The origin of this story can be traced back to 2000, when Harmer and co-workers found that a short DNA sequence named the evening element was over-represented in the promoter regions of genes that are mostly expressed at dusk (Harmer et al., 2000). In particular, the evening element is present in the promoter region for TOC1, and the expression of this gene is repressed by the transcription factors CCA1 and LHY binding to the evening element (Alabadi et al., 2001). However, two findings suggested that other events contributed to the fact that the expression of TOC1 peaked in the evening.

First, mutations in the evening element sometimes decrease rather than increase gene expression, which suggests that the evening element can also mediate the binding of transcription factors that activate gene expression (Harmer and Kay, 2005). Second, biochemical experiments revealed that a particular protein complex binds to the evening element in the afternoon in both wild-type plants and in mutant plants that do not produce CCA1 or LHY (Harmer and Kay, 2005). This afternoon-phased DNA binding activity could actually be involved in promoting the expression of early evening genes.

The latest work by Hsu et al. on the circadian clock of Arabidopsis—which is widely used as a model plant organism—provides strong evidence that RVE8, a transcription factor that is similar to CCA1 and LHY, regulates genes with peak expression in the early evening. First, the UC Davis team identified hundreds of genes that were either induced (that is, switched on) or repressed (switched off) by RVE8. Moreover, they observed significant differences between these two types of genes: the genes that were induced by RVE8 were those that possess an evening element in their promoter region and are mostly expressed in the early evening under daily light/dark cycles, whereas those that were repressed by RVE8 are mostly expressed in the morning.

The UC Davis team also provides convincing evidence that RVE8 directly acts to induce evening genes, while morning genes were regulated indirectly by this protein. This conclusion is consistent with previous work which showed that RVE8 binds the evening element both in vitro and in planta, and that rve8 mutants display alterations to their circadian rhythms (Rawat et al., 2011; Fariñas and Mas, 2011). However, the importance of RVE8 to the circadian clock was not fully understood. First, the circadian period of rve8 mutants was only one hour longer than that of wild-type plants. Second, the afternoon-phased DNA binding activity described above was also detected in the rve8 mutants. Third, transcriptomic analysis revealed that only a very small subset of genes were potential targets for RVE8 (Hsu and Harmer, 2012).

Hsu et al. suggest that the modest effect of rve8 mutations on the circadian clock of Arabidopsis is because two similar proteins—RVE4 and RVE6—are also involved.
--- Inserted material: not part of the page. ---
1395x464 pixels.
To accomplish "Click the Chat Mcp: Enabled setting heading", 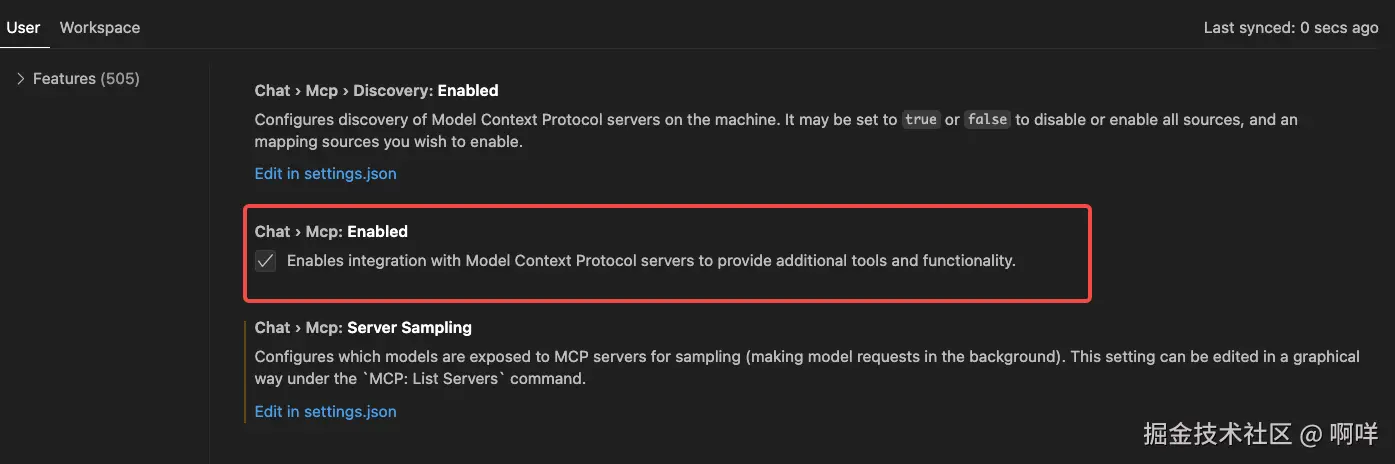I will tap(331, 231).
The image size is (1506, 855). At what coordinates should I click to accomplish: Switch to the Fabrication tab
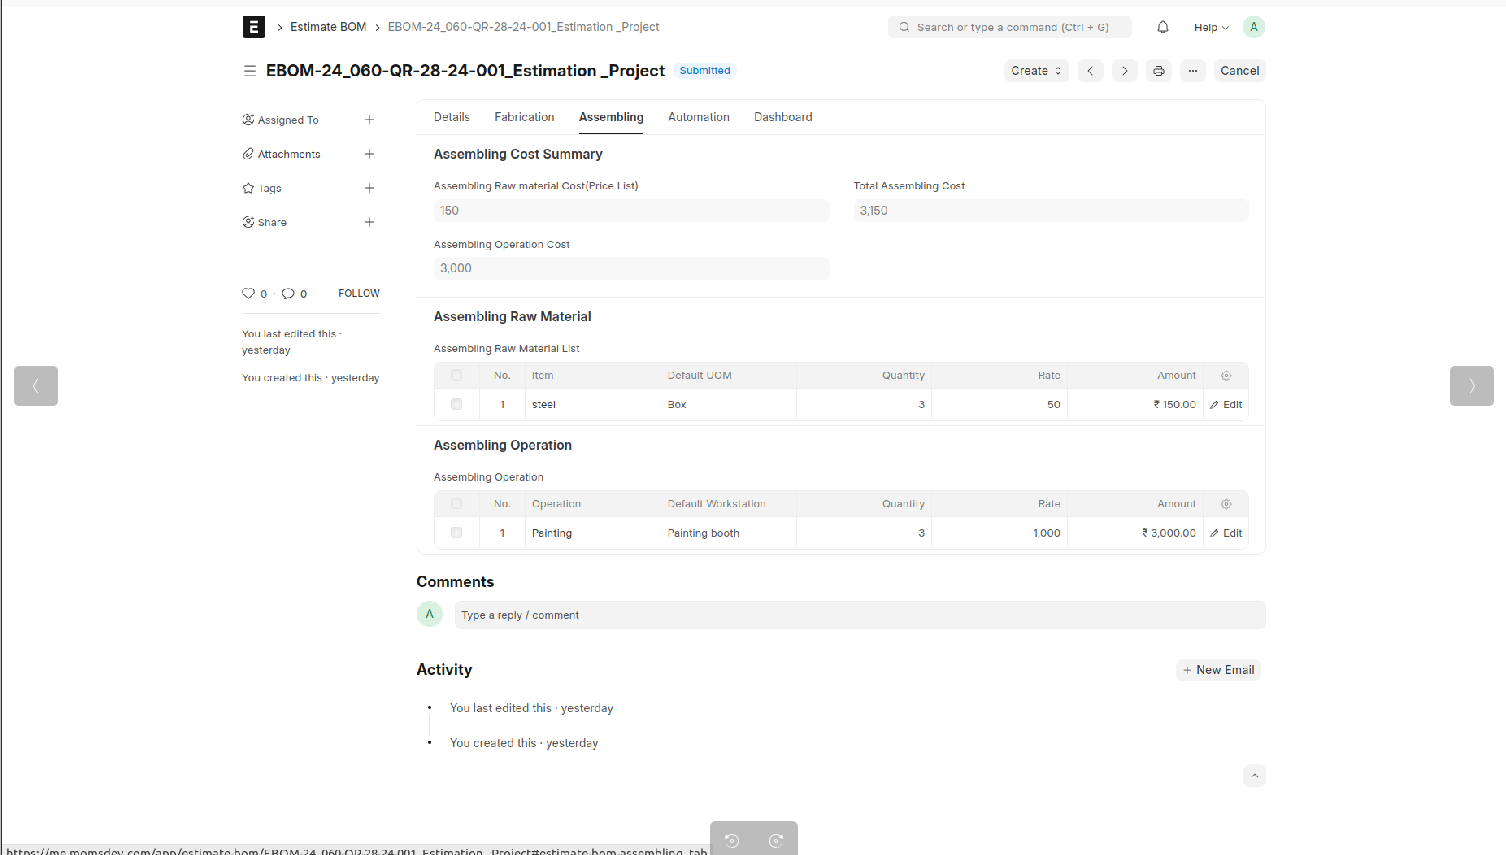click(x=524, y=117)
Indeed, the circadian period of triple rve4;rve6;rve8 mutants is four hours longer than that of wild-type plants. Moreover, these triple mutants do not display the afternoon-phased DNA binding activity observed in wild-type plants. Finally, in the triple mutants the expression of the afternoon/early evening-phased genes was altered much more than that of the morning-phased genes. All these observations strongly support the conclusion that RVE8, along with RVE4 and RVE6, all play a key role in the circadian clock of Arabidopsis by switching on the afternoon/early evening genes, which then go on to control the expression of morning genes, thus starting the circadian cycle again (Figure 1).

The work of Hsu, Devisetty and Harmer makes it clear that the circadian clocks of plants are more complex than previously thought, and that new models are needed to understand how all these interactions lead to 24 hour rhythms. Ultimately this improved understanding could have practical applications: for example, it might become possible to make specific crop plants flower at the most appropriate time of the year in different geographic locations.